(begin)

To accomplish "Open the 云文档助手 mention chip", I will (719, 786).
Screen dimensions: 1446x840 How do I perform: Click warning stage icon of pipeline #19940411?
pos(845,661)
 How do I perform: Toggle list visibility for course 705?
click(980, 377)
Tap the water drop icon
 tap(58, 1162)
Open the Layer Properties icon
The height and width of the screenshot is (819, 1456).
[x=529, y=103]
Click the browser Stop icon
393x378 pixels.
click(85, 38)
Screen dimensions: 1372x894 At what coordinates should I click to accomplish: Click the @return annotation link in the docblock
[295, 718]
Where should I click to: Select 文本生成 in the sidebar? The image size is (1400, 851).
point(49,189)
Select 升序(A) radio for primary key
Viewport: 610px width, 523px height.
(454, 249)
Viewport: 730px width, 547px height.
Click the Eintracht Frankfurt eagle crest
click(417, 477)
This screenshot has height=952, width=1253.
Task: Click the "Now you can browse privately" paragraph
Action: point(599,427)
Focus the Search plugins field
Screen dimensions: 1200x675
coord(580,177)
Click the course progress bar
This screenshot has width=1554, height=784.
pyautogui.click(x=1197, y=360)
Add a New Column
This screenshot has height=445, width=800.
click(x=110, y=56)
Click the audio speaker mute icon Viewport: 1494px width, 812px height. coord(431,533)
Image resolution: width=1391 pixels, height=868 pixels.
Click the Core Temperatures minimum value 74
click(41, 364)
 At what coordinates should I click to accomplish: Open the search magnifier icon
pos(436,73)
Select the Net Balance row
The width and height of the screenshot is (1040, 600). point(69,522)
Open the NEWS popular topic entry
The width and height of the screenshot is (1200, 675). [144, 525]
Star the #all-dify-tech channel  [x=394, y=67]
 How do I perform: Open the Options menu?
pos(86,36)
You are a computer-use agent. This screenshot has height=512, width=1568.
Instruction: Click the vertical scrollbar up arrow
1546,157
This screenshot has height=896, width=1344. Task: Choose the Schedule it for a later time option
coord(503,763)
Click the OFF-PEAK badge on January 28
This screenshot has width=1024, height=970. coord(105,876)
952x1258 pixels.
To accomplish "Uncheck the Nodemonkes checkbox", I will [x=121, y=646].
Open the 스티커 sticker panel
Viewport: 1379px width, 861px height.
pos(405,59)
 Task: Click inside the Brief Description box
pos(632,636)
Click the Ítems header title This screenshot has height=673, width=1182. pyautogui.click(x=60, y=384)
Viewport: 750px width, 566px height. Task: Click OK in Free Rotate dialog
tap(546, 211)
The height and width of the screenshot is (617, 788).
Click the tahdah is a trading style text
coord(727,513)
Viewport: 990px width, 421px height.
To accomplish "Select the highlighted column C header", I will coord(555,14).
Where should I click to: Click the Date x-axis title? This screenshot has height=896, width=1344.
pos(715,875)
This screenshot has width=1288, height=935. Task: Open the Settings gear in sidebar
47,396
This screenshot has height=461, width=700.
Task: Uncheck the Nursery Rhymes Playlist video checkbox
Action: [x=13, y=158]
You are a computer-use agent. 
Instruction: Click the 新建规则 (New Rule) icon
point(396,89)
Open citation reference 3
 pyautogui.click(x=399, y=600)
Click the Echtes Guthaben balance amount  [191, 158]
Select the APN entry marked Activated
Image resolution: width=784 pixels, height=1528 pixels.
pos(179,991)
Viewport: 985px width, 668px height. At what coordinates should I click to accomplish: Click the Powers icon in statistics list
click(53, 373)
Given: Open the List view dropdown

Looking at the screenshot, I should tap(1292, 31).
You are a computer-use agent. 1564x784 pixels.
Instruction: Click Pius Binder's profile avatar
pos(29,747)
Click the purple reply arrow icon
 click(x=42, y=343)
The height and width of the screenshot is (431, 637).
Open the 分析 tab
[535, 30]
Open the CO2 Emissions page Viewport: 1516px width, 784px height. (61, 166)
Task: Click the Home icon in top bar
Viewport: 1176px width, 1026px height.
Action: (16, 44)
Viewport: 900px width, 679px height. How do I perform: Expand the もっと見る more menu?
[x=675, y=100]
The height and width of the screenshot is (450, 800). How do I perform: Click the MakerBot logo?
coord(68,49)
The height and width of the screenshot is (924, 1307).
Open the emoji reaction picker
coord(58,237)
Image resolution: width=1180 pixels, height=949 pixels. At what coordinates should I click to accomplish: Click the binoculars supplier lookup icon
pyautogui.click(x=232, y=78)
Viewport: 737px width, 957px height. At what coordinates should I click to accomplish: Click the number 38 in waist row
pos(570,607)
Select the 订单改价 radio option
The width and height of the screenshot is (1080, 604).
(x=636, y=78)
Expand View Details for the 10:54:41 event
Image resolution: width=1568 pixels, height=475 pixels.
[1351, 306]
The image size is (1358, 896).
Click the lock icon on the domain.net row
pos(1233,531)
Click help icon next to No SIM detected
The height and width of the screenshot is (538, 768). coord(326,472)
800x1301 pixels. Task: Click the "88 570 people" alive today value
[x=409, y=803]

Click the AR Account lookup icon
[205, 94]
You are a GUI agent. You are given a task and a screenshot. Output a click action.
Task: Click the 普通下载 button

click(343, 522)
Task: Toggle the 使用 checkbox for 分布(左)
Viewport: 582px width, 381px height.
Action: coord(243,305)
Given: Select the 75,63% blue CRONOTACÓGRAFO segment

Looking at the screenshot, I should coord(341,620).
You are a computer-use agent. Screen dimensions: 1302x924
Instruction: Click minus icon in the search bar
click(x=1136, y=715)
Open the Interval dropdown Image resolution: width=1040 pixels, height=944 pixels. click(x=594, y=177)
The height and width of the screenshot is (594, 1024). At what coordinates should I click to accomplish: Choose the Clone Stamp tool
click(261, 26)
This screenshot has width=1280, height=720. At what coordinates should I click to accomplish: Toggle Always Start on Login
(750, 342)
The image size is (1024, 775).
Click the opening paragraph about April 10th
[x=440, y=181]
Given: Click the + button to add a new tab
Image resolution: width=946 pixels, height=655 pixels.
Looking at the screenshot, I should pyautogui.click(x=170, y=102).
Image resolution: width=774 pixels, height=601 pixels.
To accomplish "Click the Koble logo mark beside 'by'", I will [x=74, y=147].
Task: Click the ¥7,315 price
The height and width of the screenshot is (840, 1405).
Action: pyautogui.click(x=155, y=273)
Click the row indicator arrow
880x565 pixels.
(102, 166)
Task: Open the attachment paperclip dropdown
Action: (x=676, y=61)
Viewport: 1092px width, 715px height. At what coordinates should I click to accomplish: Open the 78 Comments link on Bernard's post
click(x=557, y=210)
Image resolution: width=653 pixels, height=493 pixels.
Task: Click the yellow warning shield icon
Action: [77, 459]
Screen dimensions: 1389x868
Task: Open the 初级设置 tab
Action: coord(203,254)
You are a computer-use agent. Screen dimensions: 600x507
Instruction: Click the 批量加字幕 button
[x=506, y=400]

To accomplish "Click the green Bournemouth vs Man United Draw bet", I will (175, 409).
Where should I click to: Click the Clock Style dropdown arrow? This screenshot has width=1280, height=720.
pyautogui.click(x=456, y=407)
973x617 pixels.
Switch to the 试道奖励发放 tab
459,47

(end)

Your task:
Starting at the line containing "search magnifier icon" and ending at the line containing "coord(503,763)", reproduce the data with "scrollbar" switched to "scroll bar" and everything else unchanged.

Exercise output:
 At what coordinates should I click to accomplish: Open the search magnifier icon
pos(436,73)
Select the Net Balance row
The width and height of the screenshot is (1040, 600). point(69,522)
Open the NEWS popular topic entry
The width and height of the screenshot is (1200, 675). [144, 525]
Star the #all-dify-tech channel  [x=394, y=67]
 How do I perform: Open the Options menu?
pos(86,36)
You are a computer-use agent. This screenshot has height=512, width=1568.
Instruction: Click the vertical scroll bar up arrow
1546,157
This screenshot has height=896, width=1344. Task: Choose the Schedule it for a later time option
coord(503,763)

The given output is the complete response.